Quero realizar na minha curta e universalmente ínfima vida uma movida constante, assim como as células de meu corpo que a cada dia vão morrendo, que de meus neurônios possam sair crias em outras esferas e formas. Se isso ajudar alguém a se interessar pelas ideias que tanto tenho paixão, já vale o esforço de divulgação. Mas com a certeza que antes de querer libertar alguém, eu quero ME libertar e cada vez mais e sempre!

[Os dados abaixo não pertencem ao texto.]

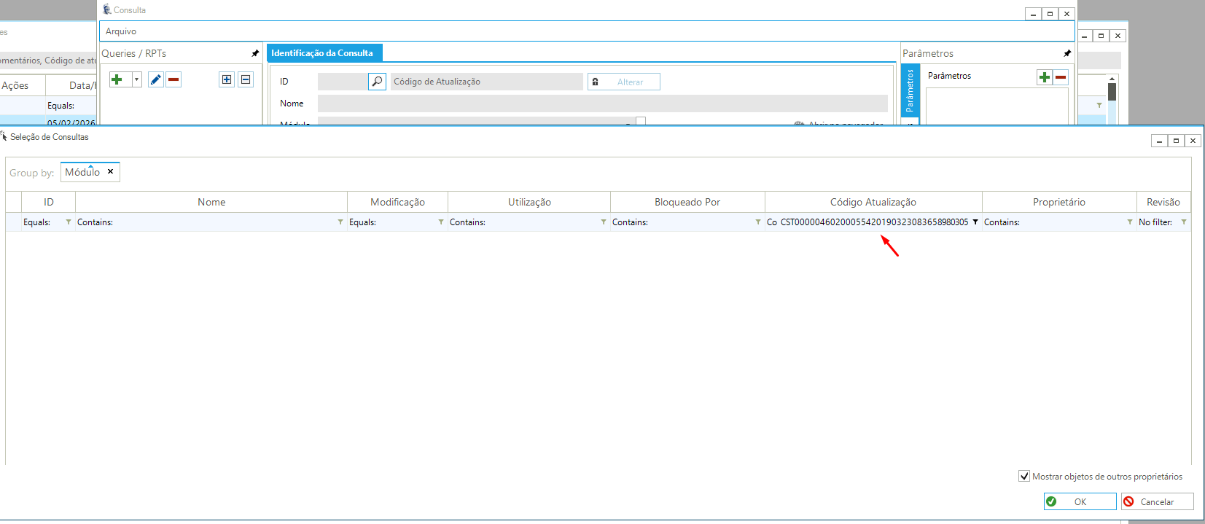Select the Identificação da Consulta tab
The width and height of the screenshot is (1205, 524).
click(322, 53)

Tenho me embrenhado por novos caminhos, arriscando pôr minhas ideias em atividades de formas e contornos diferentes. Tenho gostado de testar sabores e nuances que se desprendem da trama das possibilidades de sensações libertárias. Muitas vezes mais inofensivas do que eu intimamente desejava, mas tenho mais do que qualquer coisa, realizado minha proposta de libertação. E certamente tenho feito algo mais do que olhar de soslaio as atividades alheias. Se alguém quer ser prisioneiro do vazio, da inatividade, da inoperância. Boa estadia! Só não creia que é onde estarei. Eu estou aqui ou em qualquer lugar, mas assim como a essência da liberdade, eu estou vivo e ativo! Pelo menos no agora. Amanhã...? A mim pertence!